Housebreaking in theory is very simple. It is finding a means of preventing the puppy from doing his duties in the house and giving him only an opportunity to do it outside. A dog is a strong creature of habit and because he learns by association, he will soon know there is no other place to relieve himself but the great outdoors.
- Determine if it is physical or a mental problem. To check if physical problem, see your vet (especially if your previously well-behaved dog has begun housesoiling)
- Give your Jack Russell plenty of exercise. Exercise is not a luxury to a JR, it's a MUST.
- Examine the type and quality of the food you are feeding your terrier. Is it a good quality food? It may have too much soy or corn.
- Are you allowing free choice feeding (i.e., is there always food out?). This is usually not a good practice. Feed puppies three times a day and adults twice a day. After 10 to 15 minutes, withdraw the food.
- Do not give the puppy any food after 6 P.M. It takes a dog about 6 hours to digest his food and have an elimination as a result of that meal. Any food after 6:00 PM may give him an unexpected urge after he is put to bed.
- Always get your dog outside after feeding!
- Are you using a crate to help to train the puppy? Take advantage of a very natural instinct of the dog -- his desire to keep his sleeping quarters clean - ie: not to mess his bed.
- Always have fresh clean water available during the day. If your dog is inclined to night soil or urinate in the house, use a crate for the night. Do not overcrate or use the crate for punishment. Make it comfortable for the dog.
- Get your dog outside to relieve itself on a regular basis. Don't forget how important it is to praise a Jack Russell. They are very praise oriented.
- Are you giving the dog the complete run of the house? It might be better to restrict the area of the house free to the dog.
- It helps to train a JR to soil and urinate in the same small area. Have a specific area that the dog is taken to relieve itself. They will catch on more quickly.
- The first thing in the morning pick the puppy up and take him outside to relieve himself.
- In spite of a rigid routine, your pup may have an occasional accident during his periods of freedom. Here is where correction is necessary. If you catch him in the act, with a loud "NO" put him outside at once. Remember, a dog learns by association and in connection with any act of wrong doing, he must receive some form of discomfort in order to learn that he has done wrong. However, you must catch him in the act - it does absolutely no good to punish him for a mistake he has made an hour or even five minutes earlier.
If your dog's housesoiling stems from incomplete housetraining, you might try a refresher course:
- Keep you dog confined in a comfortable crate when you can't supervise it.

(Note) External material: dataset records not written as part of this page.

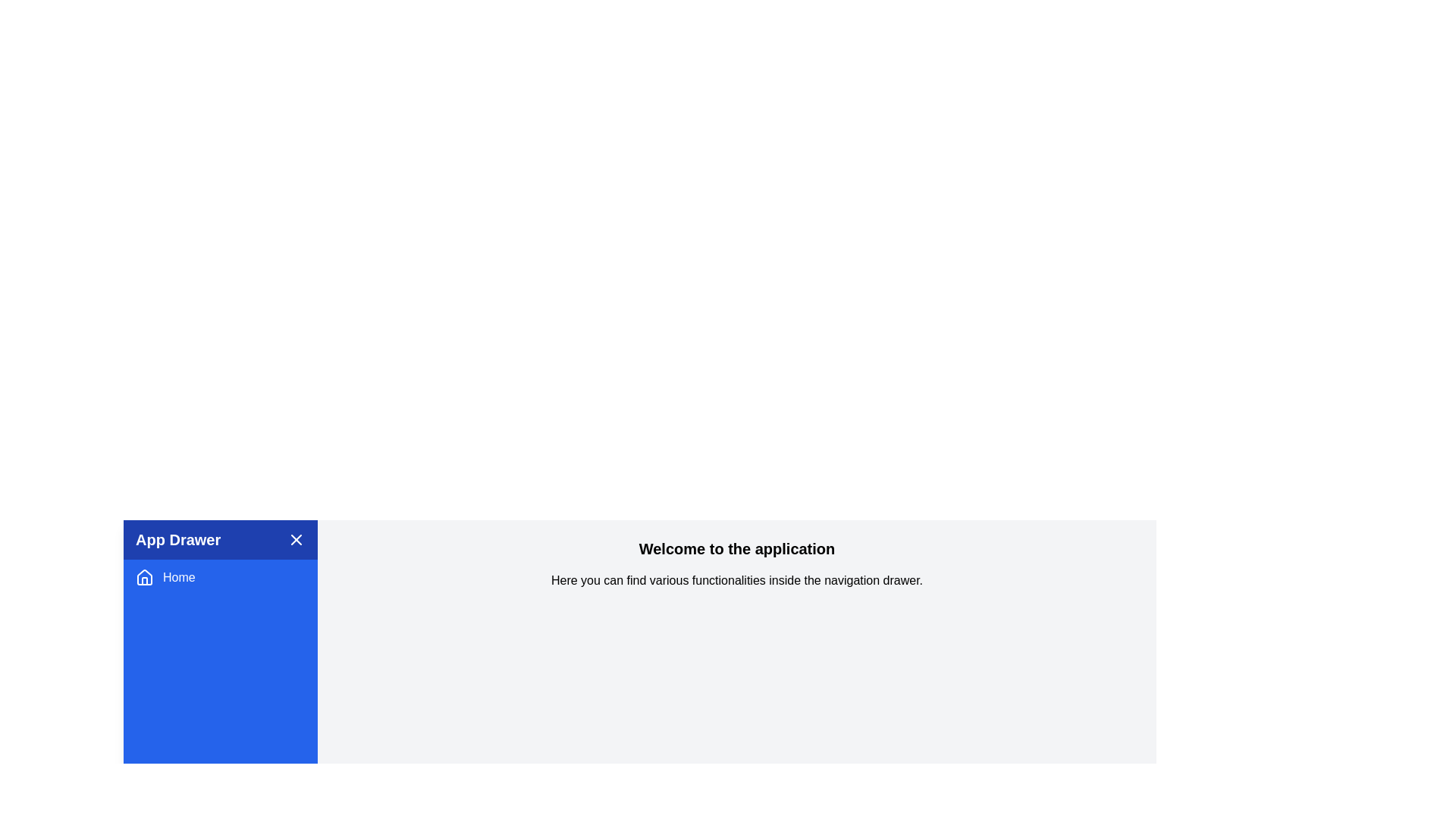 This screenshot has width=1456, height=819. What do you see at coordinates (178, 539) in the screenshot?
I see `static text element that serves as a title or label for the navigation drawer, located at the upper-left corner of the visible sidebar interface` at bounding box center [178, 539].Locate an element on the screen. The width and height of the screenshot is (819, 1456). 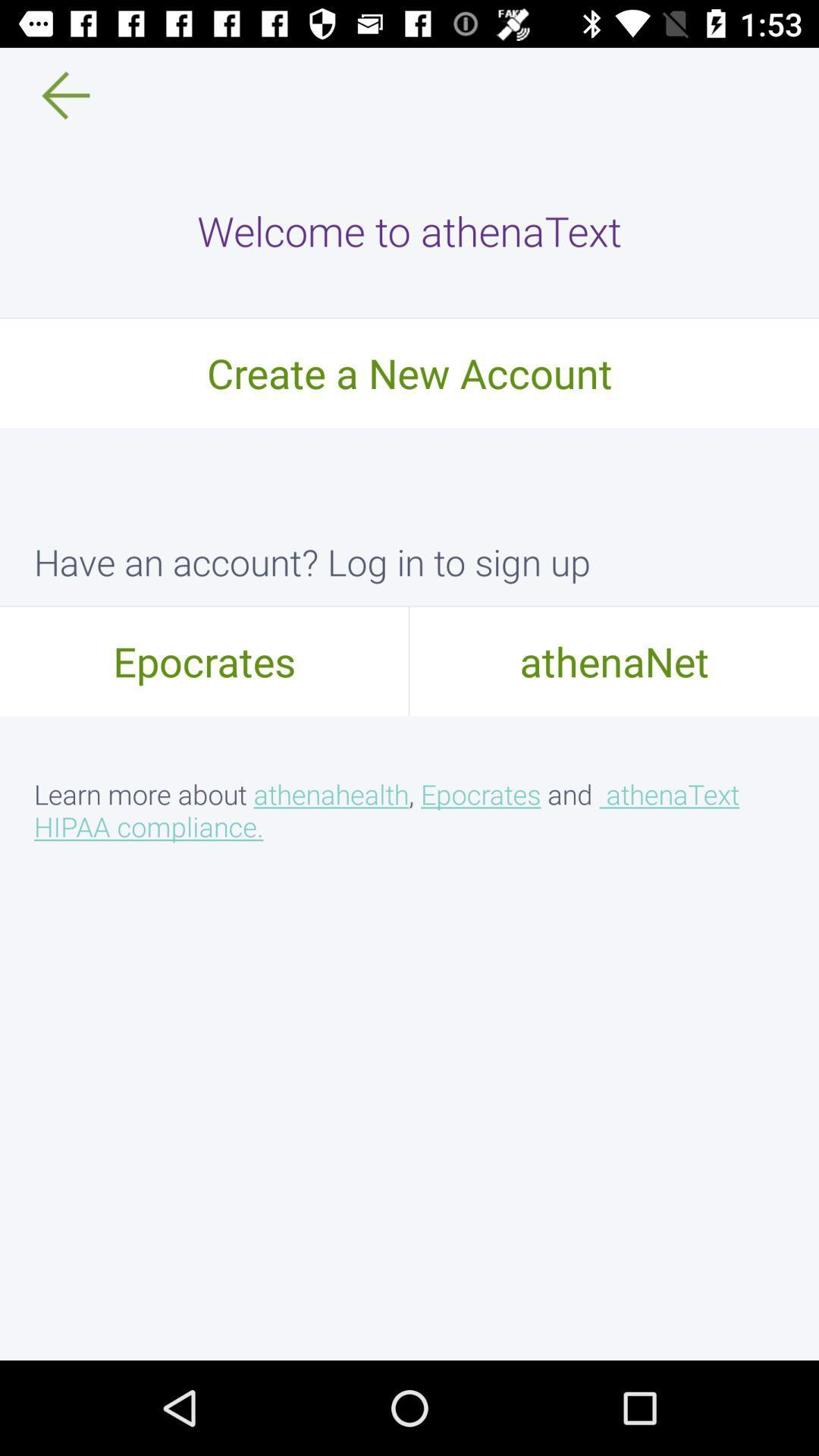
item above welcome to athenatext is located at coordinates (55, 94).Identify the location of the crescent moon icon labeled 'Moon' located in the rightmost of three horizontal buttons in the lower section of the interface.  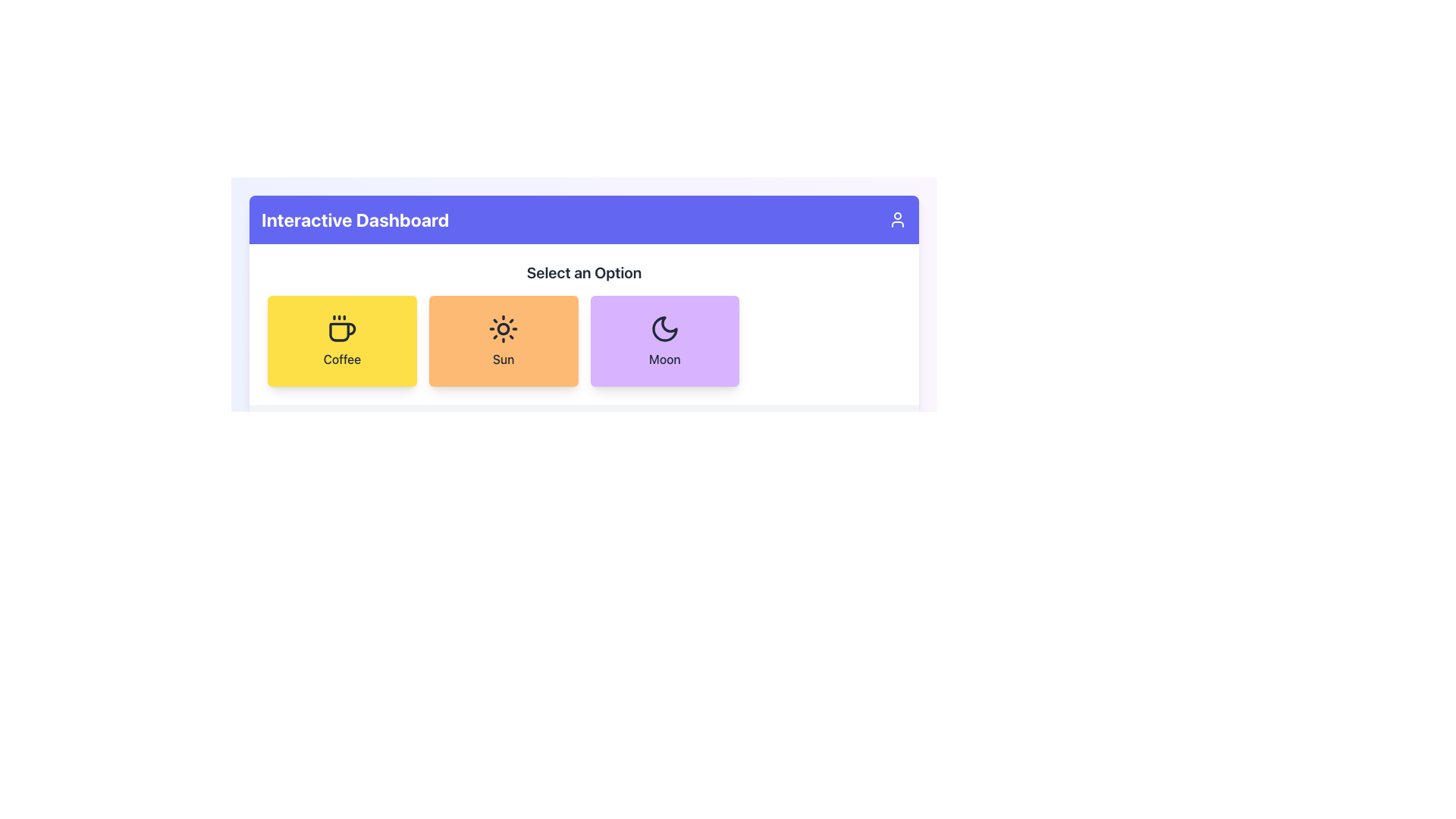
(664, 328).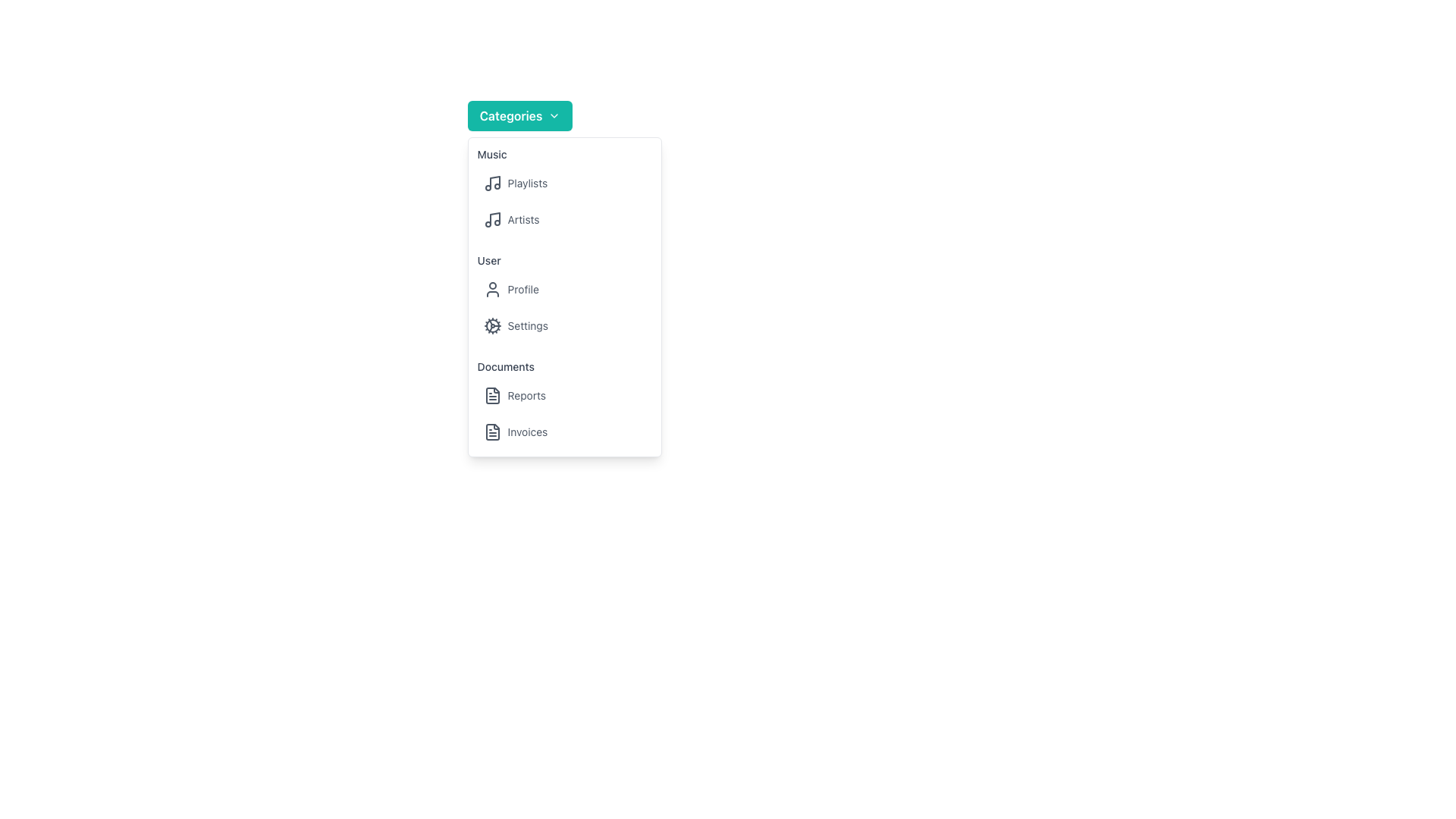 The width and height of the screenshot is (1456, 819). I want to click on the decorative user profile icon located within the dropdown menu under the 'User' section, positioned to the left of the 'Profile' label, so click(492, 289).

- Escort the dog to the same outdoor location every 3 hours (familiar smells stimulate elimination) and soon after it eats naps or plays. Give the dog a few minutes to take care of its business. Use verbal encouragement.
- When your dog "does its stuff", lavish it with praise immediately then bring it inside and give it a small food treat.
- If your dog doesn't "go" outside during the allotted time, bring it indoors for 15 minutes and then return to the appointed spot and try again.
- When an intact male lifts his leg on the sofa, remember that urine marking is a hormonally driven urge rather than brazen disobedience.
- Many young females outgrow submissive urination.
- Well-trained dogs suffering from separation anxiety may become so upset when left alone that they may defecate or urinate all over the house.